Februar ist die richtige Zeit für Vögelhüsli

dpa/tjb

16.2.2020 - 00:00

Februar ist die richtige Zeit für Nistkästen» vom 10. Februar 2020: Der Feldsperling mag eine kleine Einflugöffnung in seinen vier Wänden. Foto: Andrea Warnecke/dpa-tmn
Source: Andrea Warnecke

Im Februar muss man noch keine Nisthilfe für Vögel aufhängen? Das ist ein Irrtum. Schon jetzt beginnen die Vögel, das Nest mit Laub, Moos und Zweigen heimelig zu machen.

Hecken sind rar, und sanierte Hausfassaden bieten kaum noch Platz für Vogelnester. Deshalb sind Vögel froh, wenn man ihnen Brutkästen bereitstellt. Der Februar ist eine gute Zeit, um Vogelhäuschen aufzuhängen – denn die müssen vor dem Frühling verfügbar sein, schreibt die Volgelwarte Sempach.

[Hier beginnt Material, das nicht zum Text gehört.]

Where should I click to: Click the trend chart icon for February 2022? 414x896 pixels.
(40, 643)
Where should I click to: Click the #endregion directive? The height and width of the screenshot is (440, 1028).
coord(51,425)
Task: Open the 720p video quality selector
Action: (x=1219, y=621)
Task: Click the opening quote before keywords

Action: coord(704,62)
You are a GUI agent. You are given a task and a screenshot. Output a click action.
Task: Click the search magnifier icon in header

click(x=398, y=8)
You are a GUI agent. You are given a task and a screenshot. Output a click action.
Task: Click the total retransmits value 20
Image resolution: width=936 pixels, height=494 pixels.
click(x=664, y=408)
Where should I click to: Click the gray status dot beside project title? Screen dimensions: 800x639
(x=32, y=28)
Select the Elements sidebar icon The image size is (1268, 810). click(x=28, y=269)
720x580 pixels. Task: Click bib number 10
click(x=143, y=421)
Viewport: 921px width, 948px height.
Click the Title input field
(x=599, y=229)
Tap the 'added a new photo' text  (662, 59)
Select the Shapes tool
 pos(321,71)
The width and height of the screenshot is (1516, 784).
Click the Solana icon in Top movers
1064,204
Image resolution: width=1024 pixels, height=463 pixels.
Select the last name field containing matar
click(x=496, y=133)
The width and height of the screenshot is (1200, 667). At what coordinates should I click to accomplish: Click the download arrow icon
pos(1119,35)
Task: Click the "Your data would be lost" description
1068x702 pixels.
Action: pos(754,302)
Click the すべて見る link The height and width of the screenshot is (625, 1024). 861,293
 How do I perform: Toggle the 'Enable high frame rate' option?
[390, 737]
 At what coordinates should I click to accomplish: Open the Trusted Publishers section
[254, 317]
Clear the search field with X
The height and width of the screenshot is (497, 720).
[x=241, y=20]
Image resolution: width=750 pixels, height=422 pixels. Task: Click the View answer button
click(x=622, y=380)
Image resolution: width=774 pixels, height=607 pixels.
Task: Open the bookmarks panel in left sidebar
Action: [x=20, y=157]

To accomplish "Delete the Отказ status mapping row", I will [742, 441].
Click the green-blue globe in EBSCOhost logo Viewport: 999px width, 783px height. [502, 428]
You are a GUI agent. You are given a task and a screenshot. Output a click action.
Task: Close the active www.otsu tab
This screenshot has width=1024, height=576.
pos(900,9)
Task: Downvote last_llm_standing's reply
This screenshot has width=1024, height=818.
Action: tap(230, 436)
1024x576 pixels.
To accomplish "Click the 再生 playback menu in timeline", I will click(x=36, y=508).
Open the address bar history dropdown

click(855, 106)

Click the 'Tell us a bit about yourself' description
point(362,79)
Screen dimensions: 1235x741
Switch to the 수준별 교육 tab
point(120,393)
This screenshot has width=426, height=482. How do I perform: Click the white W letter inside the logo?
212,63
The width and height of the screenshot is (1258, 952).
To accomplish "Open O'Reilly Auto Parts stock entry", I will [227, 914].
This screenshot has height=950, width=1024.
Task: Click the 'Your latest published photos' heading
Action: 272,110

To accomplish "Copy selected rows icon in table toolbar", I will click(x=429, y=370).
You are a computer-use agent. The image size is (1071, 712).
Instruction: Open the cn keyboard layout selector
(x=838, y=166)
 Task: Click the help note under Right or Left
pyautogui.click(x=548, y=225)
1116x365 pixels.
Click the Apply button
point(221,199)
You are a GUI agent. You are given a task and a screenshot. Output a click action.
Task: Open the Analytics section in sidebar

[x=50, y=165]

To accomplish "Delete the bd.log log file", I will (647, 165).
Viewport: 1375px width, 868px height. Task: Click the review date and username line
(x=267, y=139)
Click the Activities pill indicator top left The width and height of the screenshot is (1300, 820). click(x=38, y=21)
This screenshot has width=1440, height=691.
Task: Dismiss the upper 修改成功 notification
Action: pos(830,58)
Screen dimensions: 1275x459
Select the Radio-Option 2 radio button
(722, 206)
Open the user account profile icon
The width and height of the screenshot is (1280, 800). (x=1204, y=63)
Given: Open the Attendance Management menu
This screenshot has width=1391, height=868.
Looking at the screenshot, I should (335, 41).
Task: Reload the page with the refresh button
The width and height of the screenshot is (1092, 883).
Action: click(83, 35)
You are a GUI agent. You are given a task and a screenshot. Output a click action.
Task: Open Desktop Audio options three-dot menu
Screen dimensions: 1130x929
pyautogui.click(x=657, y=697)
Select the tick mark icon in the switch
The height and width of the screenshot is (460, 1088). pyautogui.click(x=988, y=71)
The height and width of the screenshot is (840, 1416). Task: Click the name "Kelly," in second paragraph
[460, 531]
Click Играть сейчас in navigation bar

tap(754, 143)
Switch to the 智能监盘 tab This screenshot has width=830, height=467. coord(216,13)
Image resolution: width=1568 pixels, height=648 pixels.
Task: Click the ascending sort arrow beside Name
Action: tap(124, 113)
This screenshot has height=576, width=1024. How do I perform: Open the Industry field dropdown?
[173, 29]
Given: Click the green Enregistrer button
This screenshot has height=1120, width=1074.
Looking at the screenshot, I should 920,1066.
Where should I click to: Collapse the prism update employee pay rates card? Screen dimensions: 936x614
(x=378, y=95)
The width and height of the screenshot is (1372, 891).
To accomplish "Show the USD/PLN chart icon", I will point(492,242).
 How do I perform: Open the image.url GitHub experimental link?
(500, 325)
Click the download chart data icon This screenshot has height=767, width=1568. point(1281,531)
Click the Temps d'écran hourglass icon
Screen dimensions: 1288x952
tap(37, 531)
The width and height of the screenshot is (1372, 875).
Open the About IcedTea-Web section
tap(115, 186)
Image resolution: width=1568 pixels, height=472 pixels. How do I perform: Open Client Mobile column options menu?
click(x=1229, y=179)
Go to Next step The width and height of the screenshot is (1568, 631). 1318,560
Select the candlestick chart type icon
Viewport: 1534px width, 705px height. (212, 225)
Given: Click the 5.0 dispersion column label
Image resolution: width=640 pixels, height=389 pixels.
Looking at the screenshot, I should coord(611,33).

Reich gedeckter Tisch im Vogelhäuschen

Werden die Nisthilfen jetzt installiert, haben die Vögel noch ausreichend Zeit, das Nest zu beziehen und mit Laub, Moos und Zweigen so heimelig wie möglich zu gestalten, so Eva Goris von der Deutschen Wildtier Stiftung. Ab Mitte März starten die meisten Singvögel mit ihrer Brut- und Aufzuchtphase, spätestens im April liegen dann in allen Nestern Eier.

Aussehen und Preis der Immobilie seien den Vögeln dabei egal – doch Qualität und die Art der Haustür müssten stimmen. Wichtig seien naturbelassene Materialien ohne Chemie. Nistkästen aus Holz isolieren vor Hitze und Kälte, auch Holzbeton oder Terrakotta eigneten sich gut. Häuschen aus Kunststoff dagegen haben den Nachteil, dass sie nicht atmungsaktiv sind. Im Inneren könne es schnell feucht werden und schimmeln.



Rotkehlchen lieben breite Einflugöffnungen, Spatzen und Meisen dagegen eher kleine. Der Kleiber macht sich mit seinem geschickten Schnabel das Einflugloch passend – daher hat der Vogel auch seinen Namen. Ist die Öffnung zu gross, wird sie individuell verputzt. Grauschnäpper und Zaunkönige bevorzugen halboffene Nistkästen. Für Rauchschwalben gibt es schalenartige Nistkästen, wenn lehmige Pfützen für den eigenen Hausbau fehlen.